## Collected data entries
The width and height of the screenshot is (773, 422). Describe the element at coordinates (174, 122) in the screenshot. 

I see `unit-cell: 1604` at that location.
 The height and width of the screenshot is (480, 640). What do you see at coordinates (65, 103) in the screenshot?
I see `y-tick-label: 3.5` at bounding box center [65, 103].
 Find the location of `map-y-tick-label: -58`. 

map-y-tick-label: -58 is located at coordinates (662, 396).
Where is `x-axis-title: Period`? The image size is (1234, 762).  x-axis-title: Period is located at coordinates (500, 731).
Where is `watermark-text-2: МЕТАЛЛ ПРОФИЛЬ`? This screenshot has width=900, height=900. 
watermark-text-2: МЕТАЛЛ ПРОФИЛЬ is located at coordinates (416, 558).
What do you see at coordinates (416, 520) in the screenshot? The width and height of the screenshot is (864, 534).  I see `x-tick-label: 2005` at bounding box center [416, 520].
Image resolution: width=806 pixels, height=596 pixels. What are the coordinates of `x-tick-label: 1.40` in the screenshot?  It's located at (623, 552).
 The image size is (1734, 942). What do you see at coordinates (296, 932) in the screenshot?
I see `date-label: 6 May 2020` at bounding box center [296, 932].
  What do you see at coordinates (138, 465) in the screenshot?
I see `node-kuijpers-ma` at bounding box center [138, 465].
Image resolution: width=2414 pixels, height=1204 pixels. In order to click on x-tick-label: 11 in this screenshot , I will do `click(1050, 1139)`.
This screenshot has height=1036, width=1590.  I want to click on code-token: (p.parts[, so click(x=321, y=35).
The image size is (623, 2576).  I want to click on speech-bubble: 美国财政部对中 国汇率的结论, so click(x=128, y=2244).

## Task to carry out
Pull out the lines from the one containing "This screenshot has height=1036, width=1590." through the end of the items, inclusive, and reproduce them character for character.

## Solved exercise
This screenshot has height=1036, width=1590.  I want to click on code-token: (p.parts[, so click(x=321, y=35).
The image size is (623, 2576).  I want to click on speech-bubble: 美国财政部对中 国汇率的结论, so click(x=128, y=2244).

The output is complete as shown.